When you’re trying to lose weight, your focus should be on your fat loss and not on BMI. Oftentimes, there’s a chance that you will initially gain weight due to an increase in lean muscle. Therefore, if you measure your BMI, you’re most likely to see an increase. 

Instead of this, methods like the Weight-to-height ratio, Waist circumference, Waist-to-hip ratio, and Body fat percentage can be more reliable trackers of weight loss. 

Some Drawbacks of BMI You Should Know 

Ignores Fat Distribution 

When it comes to greater health risks, the location of fat on the body makes a significant difference. According to a Johns Hopkins study, individuals with fat stored around their lower waist area have a greater risk of chronic diseases than those with fat stored in their hips, buttocks, and thighs. 

BMI doesn’t consider fat distribution and oversimplifies the calculation by merely using weight and height, making it an unreliable predictor of health. 

Doesn’t Consider Biological Differences

Men and women have different fat percentages.
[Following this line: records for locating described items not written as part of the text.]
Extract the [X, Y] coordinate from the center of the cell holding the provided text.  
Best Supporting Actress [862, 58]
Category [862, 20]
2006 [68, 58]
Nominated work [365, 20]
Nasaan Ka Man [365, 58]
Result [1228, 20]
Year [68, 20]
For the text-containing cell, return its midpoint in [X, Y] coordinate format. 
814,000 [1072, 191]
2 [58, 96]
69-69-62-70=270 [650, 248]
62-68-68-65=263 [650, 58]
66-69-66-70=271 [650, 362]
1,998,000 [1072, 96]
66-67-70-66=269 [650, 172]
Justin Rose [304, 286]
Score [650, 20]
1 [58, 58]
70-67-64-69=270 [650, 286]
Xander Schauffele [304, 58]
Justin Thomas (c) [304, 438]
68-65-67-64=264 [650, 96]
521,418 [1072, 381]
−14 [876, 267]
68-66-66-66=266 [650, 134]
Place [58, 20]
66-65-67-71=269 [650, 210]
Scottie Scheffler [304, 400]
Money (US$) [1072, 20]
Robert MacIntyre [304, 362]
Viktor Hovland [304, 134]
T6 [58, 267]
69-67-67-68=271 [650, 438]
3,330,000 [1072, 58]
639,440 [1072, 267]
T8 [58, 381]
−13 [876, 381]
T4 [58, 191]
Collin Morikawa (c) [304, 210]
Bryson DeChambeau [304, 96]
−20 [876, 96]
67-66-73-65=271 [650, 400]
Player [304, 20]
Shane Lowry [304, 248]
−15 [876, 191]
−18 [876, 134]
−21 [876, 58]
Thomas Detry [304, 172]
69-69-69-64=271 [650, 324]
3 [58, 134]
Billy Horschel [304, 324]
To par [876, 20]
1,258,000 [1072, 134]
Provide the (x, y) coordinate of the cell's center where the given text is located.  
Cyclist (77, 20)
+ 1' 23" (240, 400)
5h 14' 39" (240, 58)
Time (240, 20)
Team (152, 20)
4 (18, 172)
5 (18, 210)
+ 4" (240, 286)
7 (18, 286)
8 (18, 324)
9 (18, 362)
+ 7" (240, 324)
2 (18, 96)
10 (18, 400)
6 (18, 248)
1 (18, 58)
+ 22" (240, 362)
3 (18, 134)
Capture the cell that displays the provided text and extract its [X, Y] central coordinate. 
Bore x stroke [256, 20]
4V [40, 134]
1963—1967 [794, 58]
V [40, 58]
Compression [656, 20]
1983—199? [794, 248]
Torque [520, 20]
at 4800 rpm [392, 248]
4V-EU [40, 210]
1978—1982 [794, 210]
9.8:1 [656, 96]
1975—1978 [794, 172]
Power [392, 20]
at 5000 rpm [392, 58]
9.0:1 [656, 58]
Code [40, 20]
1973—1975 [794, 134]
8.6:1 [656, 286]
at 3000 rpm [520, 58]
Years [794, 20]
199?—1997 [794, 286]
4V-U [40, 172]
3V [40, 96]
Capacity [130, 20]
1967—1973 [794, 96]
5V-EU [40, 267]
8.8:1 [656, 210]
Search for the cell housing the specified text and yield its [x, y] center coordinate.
Generally, females have a greater percentage of body fat than males. Other than this, BMI also doesn’t regard conditions like pregnancy, old-age, menopause, and other medical conditions. 

Based on Assumptions

BMI doesn’t distinguish between lean mass and fat. A person may be perfectly fit but have a high muscle mass, making them heavier on the scale. It simply assumes that those with high BMI are overweight without considering the origin of this weight.  

Contributes to Weight Bias

People often remain stuck on their BMIs because they don’t consider other factors associated with healthy living. This weight bias is also noticed when an overweight individual visits a doctor.

When there is excessive focus on weight and BMI, there can be a disregard of the patient’s concerns or underlying conditions that have contributed to the weight gain. 

Doesn’t Factor Bone Mass 

Many people have dense bone mass and that pushes them towards the heavier end of the weighing scale. BMI doesn’t factor in bone mass. A person with high bone mass measuring their BMI might find it as an incorrect method of measurement. 

These flaws make it imperative for people to not solely depend on BMI as an indicator of individual health. 


BMI is good for pinpointing important conditions that become more likely when a person is overweight or obese. However, BMI is best used for statistical purposes and it’s not an adequate indicator for predicting how healthy an individual is. 

All in all, it’s beneficial to know your BMI. However, you shouldn’t base your health-related decisions only on BMI.